Don Pasquale – Opera Australia

Opera Australia seems to have mixed luck when it comes to staging comic operas. Often they manage to produce work that has joy, fine comedic performances and speaks to our irreverent Australian sense of humour.

Rachelle Durkin and Conal Coad in Don Pasquale. Image by Branco Gaica.
Rachelle Durkin and Conal Coad in Don Pasquale. Image by Branco Gaica.

But occasionally they fall short, especially in revivals where the original director hasn’t been around to drive the performances. This year’s Falstaff limped by with some fine singing and the best efforts of a cast that simply didn’t have the direction to light a spark.

In Don Pasquale, there are plenty of sparks to keep the fire burning for most of the night. Roger Hodgman has directed a generally fast-moving production set in a Technicolor 1950s Rome that matches the frantic pace set by conductor Guillaume Tourniaire in the pit. There are moments where he drives the orchestra so quickly that those onstage struggle to keep up, but there’s a vivacity in his work that draws an exciting performance from the Australian Opera and Ballet Orchestra.

Hodgman’s production is genuinely funny and playful, but there are some moments where a little more detail in the staging would lift the comedy substantially. But the sets and costumes by Richard Roberts are perfect as a postcard and the ensemble know how to flounce about in them to hilarious effect.

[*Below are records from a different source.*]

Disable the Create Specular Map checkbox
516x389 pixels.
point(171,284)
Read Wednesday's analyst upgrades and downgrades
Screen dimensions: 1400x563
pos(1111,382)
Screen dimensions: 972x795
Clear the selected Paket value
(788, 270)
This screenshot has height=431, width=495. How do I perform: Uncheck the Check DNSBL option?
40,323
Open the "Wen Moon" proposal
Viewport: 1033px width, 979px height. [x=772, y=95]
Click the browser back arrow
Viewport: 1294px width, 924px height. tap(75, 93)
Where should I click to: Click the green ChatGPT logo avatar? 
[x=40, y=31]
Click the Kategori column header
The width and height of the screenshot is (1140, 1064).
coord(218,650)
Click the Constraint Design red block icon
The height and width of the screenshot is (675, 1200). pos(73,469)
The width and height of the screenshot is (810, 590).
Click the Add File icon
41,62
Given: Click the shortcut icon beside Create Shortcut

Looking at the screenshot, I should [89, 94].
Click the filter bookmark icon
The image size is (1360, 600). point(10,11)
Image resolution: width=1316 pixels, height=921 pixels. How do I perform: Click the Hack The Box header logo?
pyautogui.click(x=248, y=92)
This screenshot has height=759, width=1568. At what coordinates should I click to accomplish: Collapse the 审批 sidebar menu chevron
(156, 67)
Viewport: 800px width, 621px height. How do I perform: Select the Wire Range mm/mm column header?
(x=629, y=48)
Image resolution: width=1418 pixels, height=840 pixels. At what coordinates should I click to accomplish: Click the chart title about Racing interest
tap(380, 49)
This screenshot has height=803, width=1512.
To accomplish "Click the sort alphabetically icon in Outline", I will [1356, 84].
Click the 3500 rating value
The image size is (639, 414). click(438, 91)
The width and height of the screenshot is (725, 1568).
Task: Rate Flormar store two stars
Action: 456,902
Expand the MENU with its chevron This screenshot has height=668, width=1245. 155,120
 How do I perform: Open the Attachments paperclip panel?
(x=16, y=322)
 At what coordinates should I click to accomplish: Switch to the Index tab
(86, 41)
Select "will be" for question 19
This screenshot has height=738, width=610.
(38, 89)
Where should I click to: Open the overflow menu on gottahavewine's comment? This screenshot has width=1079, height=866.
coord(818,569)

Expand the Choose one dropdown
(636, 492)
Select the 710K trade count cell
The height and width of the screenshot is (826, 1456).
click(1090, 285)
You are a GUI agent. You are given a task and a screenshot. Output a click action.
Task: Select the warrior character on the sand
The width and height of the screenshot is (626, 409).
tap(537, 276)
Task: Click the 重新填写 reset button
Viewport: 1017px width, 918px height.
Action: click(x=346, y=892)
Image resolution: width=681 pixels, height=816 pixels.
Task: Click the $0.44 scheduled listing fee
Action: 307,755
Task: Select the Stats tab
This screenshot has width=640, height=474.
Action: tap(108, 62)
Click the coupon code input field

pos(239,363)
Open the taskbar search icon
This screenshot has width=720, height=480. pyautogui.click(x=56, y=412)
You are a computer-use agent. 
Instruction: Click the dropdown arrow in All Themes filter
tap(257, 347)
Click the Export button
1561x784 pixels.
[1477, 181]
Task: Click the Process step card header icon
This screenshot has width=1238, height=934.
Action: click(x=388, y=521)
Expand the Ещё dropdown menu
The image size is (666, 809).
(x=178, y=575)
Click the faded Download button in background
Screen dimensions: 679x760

For those unfamiliar with the work, Don Pasquale is a rich, elderly landowner who won’t allow his nephew to marry the girl he wants. So his nephew’s friend and the girlfriend decide to teach Pasquale a lesson by tricking him into a sham marriage that turns out to be much more than he bargained for.

There are two expertly pitched comedic performances at the centre of this production in Conal Coad’s Pasquale and Rachelle Durkin’s Norina. Both understand comedic timing and their character’s unique physicalities. Durkin is slender, slinking around the stage whereas Coad plays up Pasquale’s fumbling rotundness.

Conal Coad and Ji-Min Park in Don Pasquale. Image by Branco Gaica.
Conal Coad and Ji-Min Park in Don Pasquale. Image by Branco Gaica.

Coad delivers a strong vocal performance, grumbling and bumbling his way through Donizetti’s score. If he has one problem it’s that he’s just too likeable and it’s a little bewildering why the other characters are all ganging up on him. Durkin has remarkable agility in her upper register and her cadenzas are truly exciting.

They’re supported by Ji-Min Park as Ernesto who delivers a vocal performance bigger and better than his role and Samuel Dundas, who is effortlessly charming as Dr Malatesta and handles the patter material beautifully.

At the ending of Don Pasquale, the four main players reveal the moral of the story – that it’s foolish to get married in old age – through a quartet entitled La moral di tutto questo – “The moral of all this”. It’s not exactly profound, but like the opera itself, it’s playful, silly and quite funny.